◆ Exercise:
What is needed is an exact copy of every line from the one with "Click the parametric mask icon" to the end of the entries below, without the pictures.

◆ Data:

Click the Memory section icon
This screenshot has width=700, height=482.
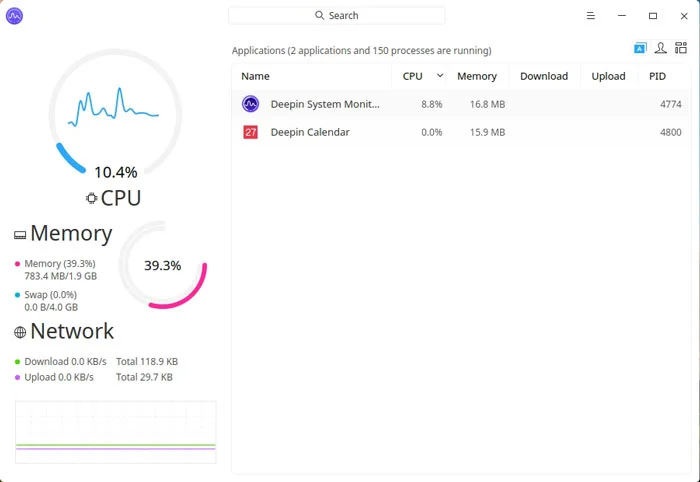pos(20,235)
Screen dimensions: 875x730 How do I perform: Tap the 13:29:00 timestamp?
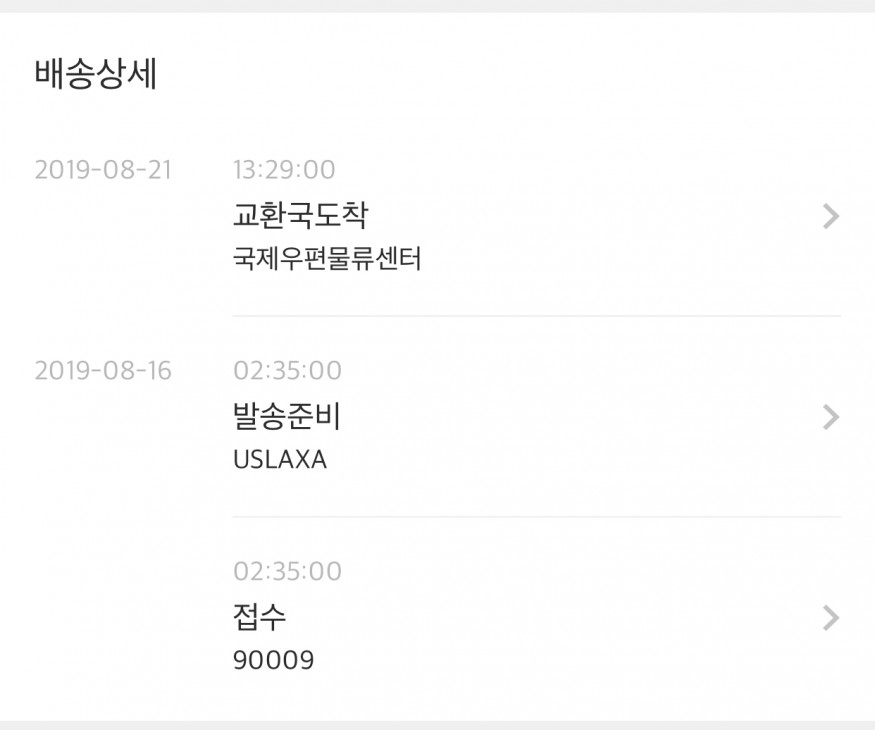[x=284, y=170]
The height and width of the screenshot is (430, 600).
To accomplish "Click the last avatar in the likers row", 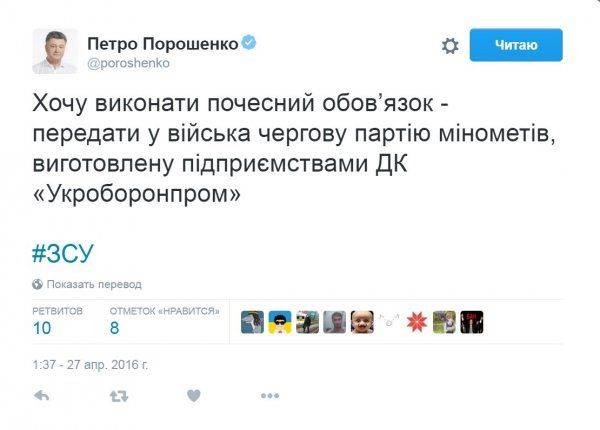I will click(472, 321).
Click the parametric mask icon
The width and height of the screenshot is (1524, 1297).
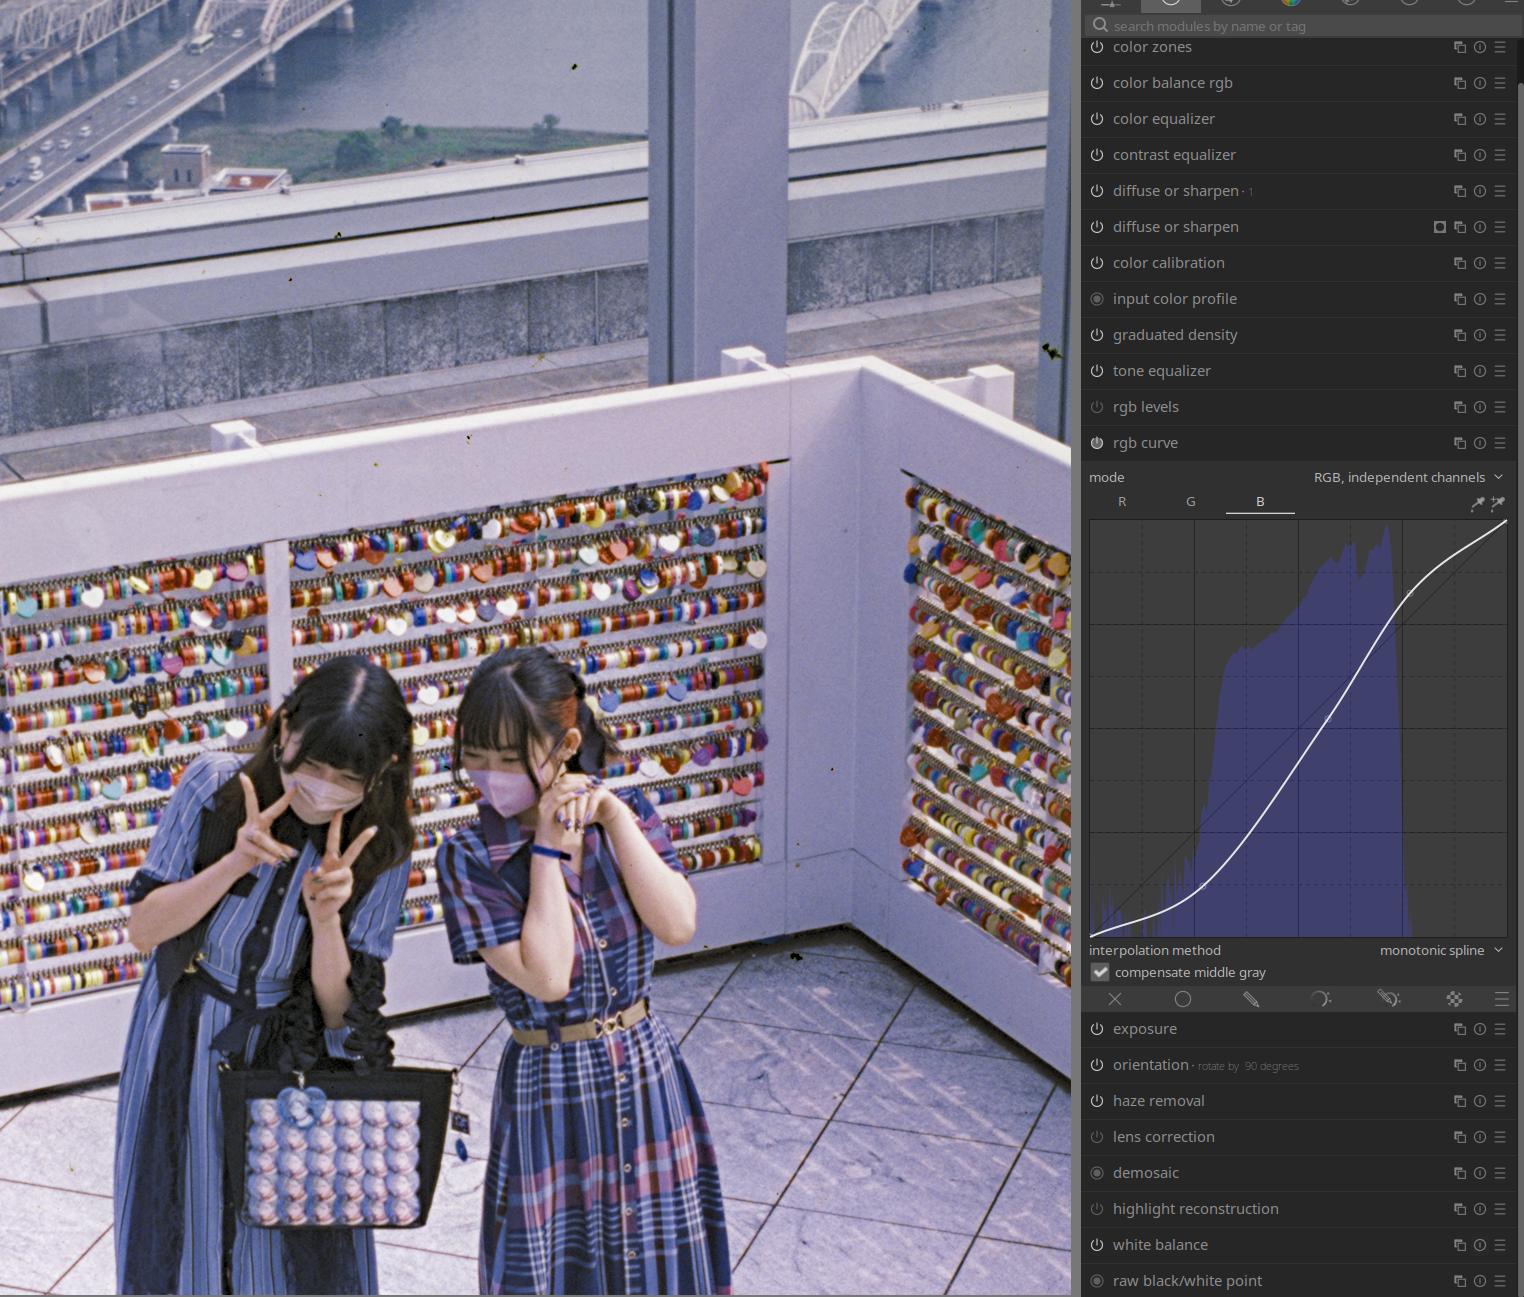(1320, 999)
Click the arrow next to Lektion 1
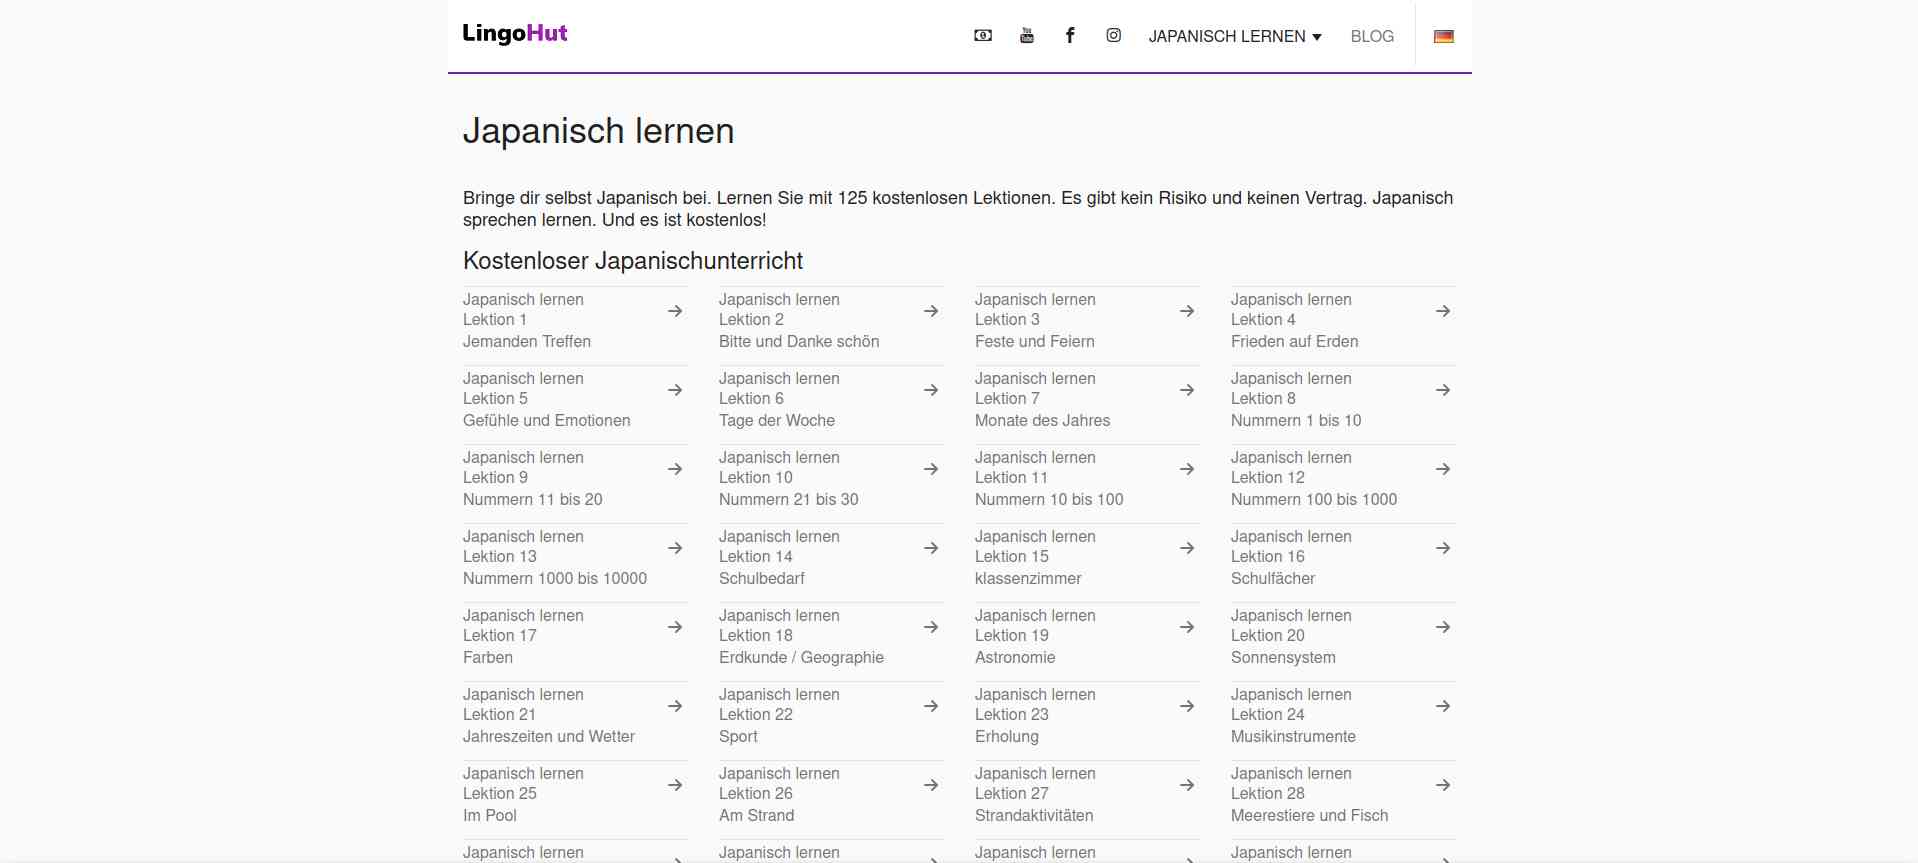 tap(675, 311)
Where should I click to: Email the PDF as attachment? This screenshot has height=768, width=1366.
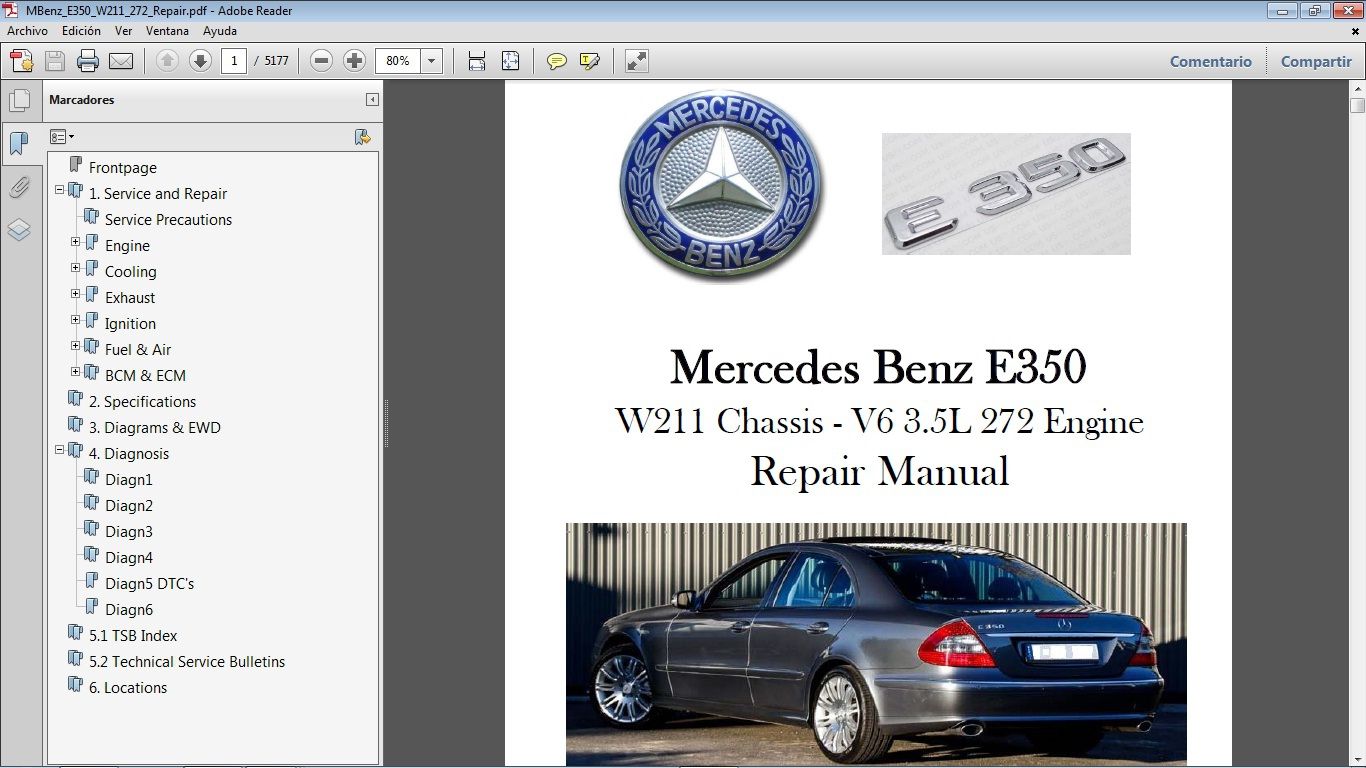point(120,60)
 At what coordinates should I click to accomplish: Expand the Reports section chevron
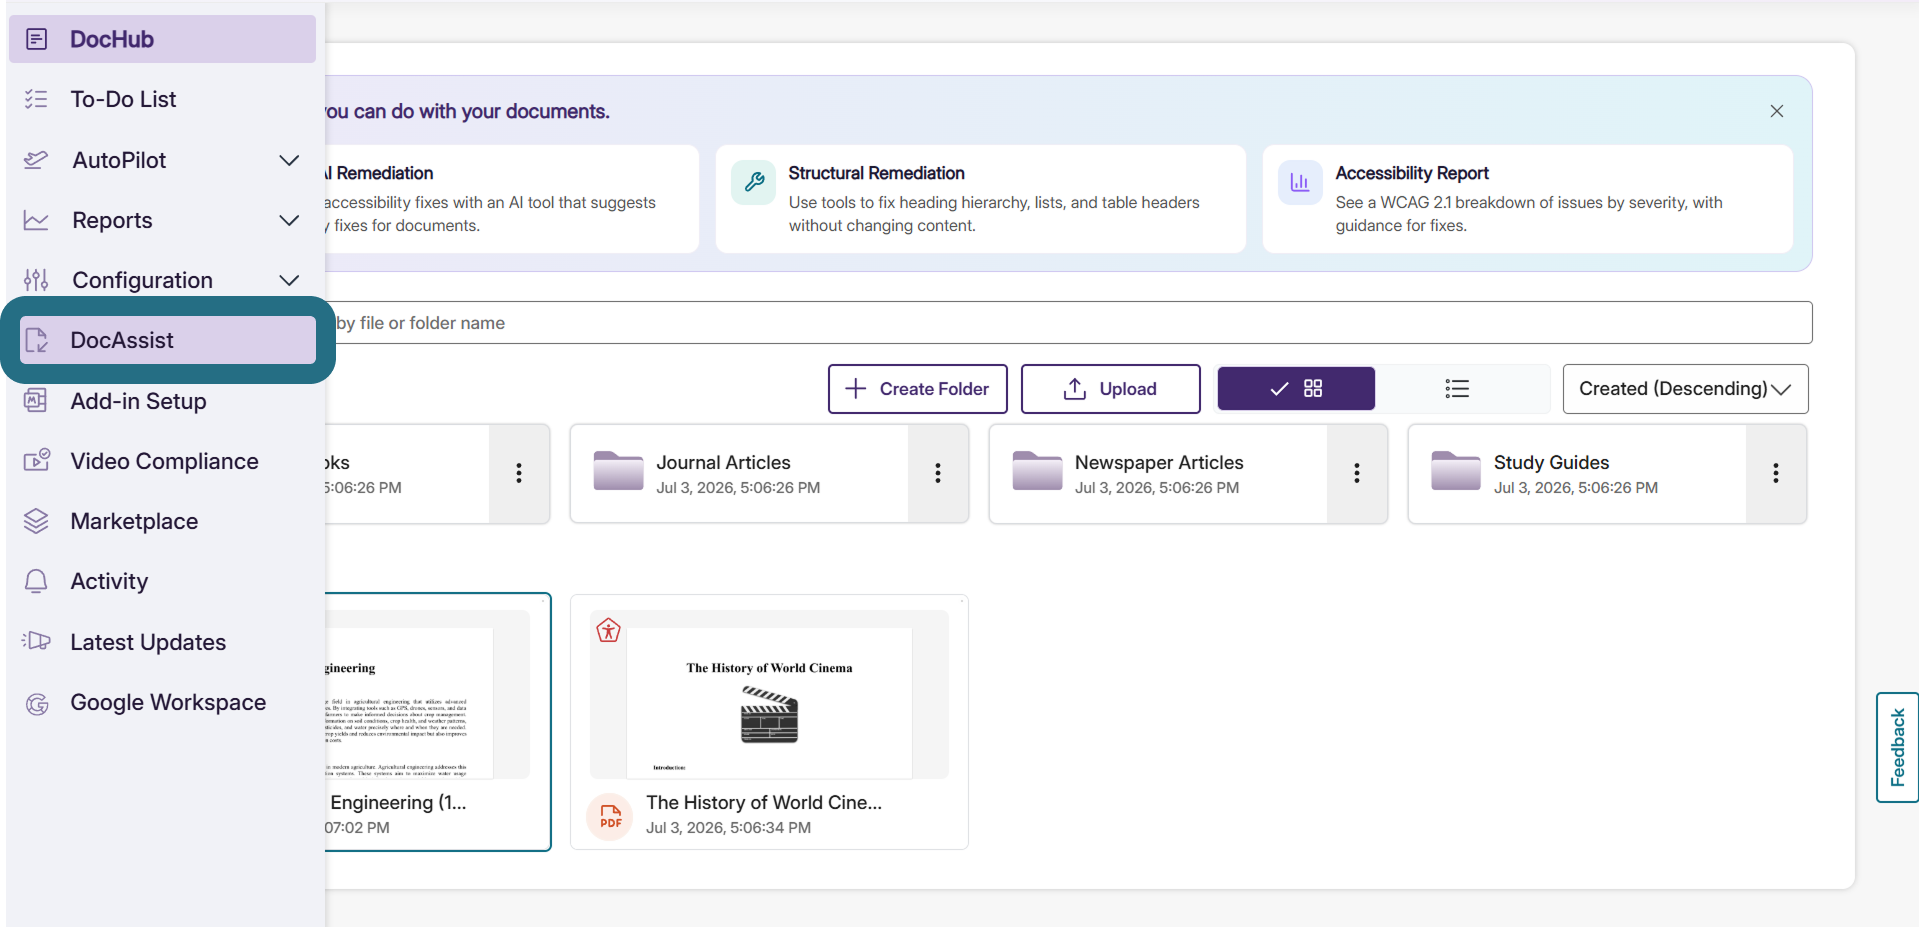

◆ Answer below:
Click the parametric mask icon
The width and height of the screenshot is (1524, 1297).
(1320, 999)
Click the arrow next to Lektion 1
 tap(675, 311)
Where should I click to: Email the PDF as attachment? This screenshot has height=768, width=1366.
point(120,60)
 At what coordinates should I click to accomplish: Expand the Reports section chevron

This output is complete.